We all know we rely on nature. Let’s not throw away what’s left of it

The list of habitats to be protected gets longer, but few are being looked after properly

Curlews: down to the last 98 breeding pairs. Illustration: Michael Viney

Curlews: down to the last 98 breeding pairs. Illustration: Michael Viney

 

Exploring, once, the origins of the EU’s ecological shopping list for the habitats directive, I came upon a memoir by someone who took part in marathon drafting sessions in Brussels in the early 1990s. He recalled one meeting in which “a Danish pipe-smoking lawyer did all he could to placate the pragmatic but ardent Irishman – a great otter hunter – aghast at the Swiss representative, who was justifying the inclusion of this proud carnivore in appendix II [for] strict protection”.

A couple of decades on, the survival of the Irish otter is among the good news in the latest six-yearly report to the EU by the Department of Arts, Heritage and the Gaeltacht, on the state of our protected habitats, with their animals, birds and plants. But of 58 habitats asssessed only five emerged as in favourable condition.

Conservation of the rest – mainly on bogs and seminatural grassland, and in our more vulnerable rivers – remains inadequate or bad. A separate report, under the birds directive, finds that the native curlews of the uplands are down to the last 98 breeding pairs, and native dunlin – little waders of the seashore – to 150 pairs.

The really wild places on the island of Ireland can just about be imagined: the seashore between tides, perhaps, if one ignores the swirl of polluting inshore chemicals and plastic; mountain screes too shaky for sheep, if one discounts the wind-blown dust of their nitrogenous droppings. Everywhere else shows the more obvious mark of humankind.

The list of Ireland’s habitats that warrant conservation might seem intricately defined: eight sorts of sand dune, five kinds of lake, special stretches of coastal mud, beach drift lines, vegetated cliffs and so on. But they still leave unexamined the huge area of farm and forest habitats that cover some 70 per cent of the land. The ocean, too, is the new priority for conservation.

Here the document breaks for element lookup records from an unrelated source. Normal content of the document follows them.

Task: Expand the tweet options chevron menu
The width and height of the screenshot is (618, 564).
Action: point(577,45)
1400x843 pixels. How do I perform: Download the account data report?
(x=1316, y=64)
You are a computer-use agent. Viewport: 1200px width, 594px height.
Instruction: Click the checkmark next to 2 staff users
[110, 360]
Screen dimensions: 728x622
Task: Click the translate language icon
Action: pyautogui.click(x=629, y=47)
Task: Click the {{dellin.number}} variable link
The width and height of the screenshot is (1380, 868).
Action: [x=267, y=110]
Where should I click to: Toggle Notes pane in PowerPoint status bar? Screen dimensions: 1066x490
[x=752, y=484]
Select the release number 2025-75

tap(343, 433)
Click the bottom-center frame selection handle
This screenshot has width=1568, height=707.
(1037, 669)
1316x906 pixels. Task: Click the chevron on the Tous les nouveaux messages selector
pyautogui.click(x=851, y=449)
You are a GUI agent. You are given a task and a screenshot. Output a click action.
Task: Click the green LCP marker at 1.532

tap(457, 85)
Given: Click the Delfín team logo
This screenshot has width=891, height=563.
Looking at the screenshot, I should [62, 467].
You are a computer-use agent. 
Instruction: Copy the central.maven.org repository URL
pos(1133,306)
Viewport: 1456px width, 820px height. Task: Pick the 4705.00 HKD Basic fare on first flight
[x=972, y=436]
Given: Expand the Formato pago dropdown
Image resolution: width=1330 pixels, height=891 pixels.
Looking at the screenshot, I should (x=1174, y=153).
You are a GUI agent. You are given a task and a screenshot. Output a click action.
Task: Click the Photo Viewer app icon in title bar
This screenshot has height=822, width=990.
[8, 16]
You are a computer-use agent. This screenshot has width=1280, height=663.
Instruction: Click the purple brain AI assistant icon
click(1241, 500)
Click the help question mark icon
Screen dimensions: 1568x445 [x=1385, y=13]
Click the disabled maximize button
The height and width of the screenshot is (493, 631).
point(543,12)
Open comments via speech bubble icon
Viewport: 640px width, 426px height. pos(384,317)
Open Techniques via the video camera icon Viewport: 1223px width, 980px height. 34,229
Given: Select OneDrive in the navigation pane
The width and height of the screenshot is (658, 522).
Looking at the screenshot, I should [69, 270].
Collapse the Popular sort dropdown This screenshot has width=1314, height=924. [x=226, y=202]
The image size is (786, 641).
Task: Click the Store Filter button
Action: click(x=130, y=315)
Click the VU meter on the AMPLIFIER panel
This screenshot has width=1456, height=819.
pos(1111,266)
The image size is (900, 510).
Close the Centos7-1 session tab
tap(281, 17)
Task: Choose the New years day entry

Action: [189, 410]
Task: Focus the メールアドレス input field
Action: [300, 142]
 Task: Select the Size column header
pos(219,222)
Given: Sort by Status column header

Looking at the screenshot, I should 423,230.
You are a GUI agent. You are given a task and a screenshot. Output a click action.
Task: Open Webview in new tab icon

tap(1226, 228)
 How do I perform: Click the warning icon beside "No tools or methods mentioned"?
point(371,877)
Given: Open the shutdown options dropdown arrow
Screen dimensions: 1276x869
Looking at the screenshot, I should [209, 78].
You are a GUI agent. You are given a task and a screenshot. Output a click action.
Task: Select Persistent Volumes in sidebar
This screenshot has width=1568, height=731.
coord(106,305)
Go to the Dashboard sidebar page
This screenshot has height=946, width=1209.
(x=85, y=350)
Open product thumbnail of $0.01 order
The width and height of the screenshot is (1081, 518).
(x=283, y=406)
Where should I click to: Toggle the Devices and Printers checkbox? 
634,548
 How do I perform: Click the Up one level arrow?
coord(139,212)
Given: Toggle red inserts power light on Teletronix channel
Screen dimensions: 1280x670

Conserving what’s left of “nature”, even in terrestrial Europe, has become a vast enterprise. By 2007 the list of habitats had gone through three versions and was finding new ones as the EU spread. The accession of Bulgaria and Romania, for example, added “Pannonian” to the existing Continental, Mediterranean, Alpine, Atlantic, Macaronesian and Boreal regions, and also such novelties as “Moesian silver lime woods”, “Iberian gypsum steppes and “Baltic esker islands”.

Technical teams in Paris, at the European Topic Centre on Biological Diversity, now turn to defining habitats for the EU’s marine-strategy framework directive. Ireland, having claimed a slice of the Atlantic 10 times its land area, faces a mammoth task, most of it falling to the Marine Institute. Its first assessment sounds familiar worries about trawler damage, both to mud and sandy bottoms and the reefs built by marine organisms. With research data on some 250 species of fish, the institute finds “tentative evidence to suggest an improving picture for marine commercial fish species”. Megrim, at least – the poor man’s sole – is actually doing quite well.

The new reports to the EU on the Republic’s habitats and species are backed up by other thick documents, full of scientific monitoring data and long lists of plant species in Latin, produced from research by the National Parks and Wildlife Service and its outside ecological consultants. The marine assessment is extra. How is the relatively new Minister, Heather Humphreys, to get a handle on this vital third of her job, with or without Latin?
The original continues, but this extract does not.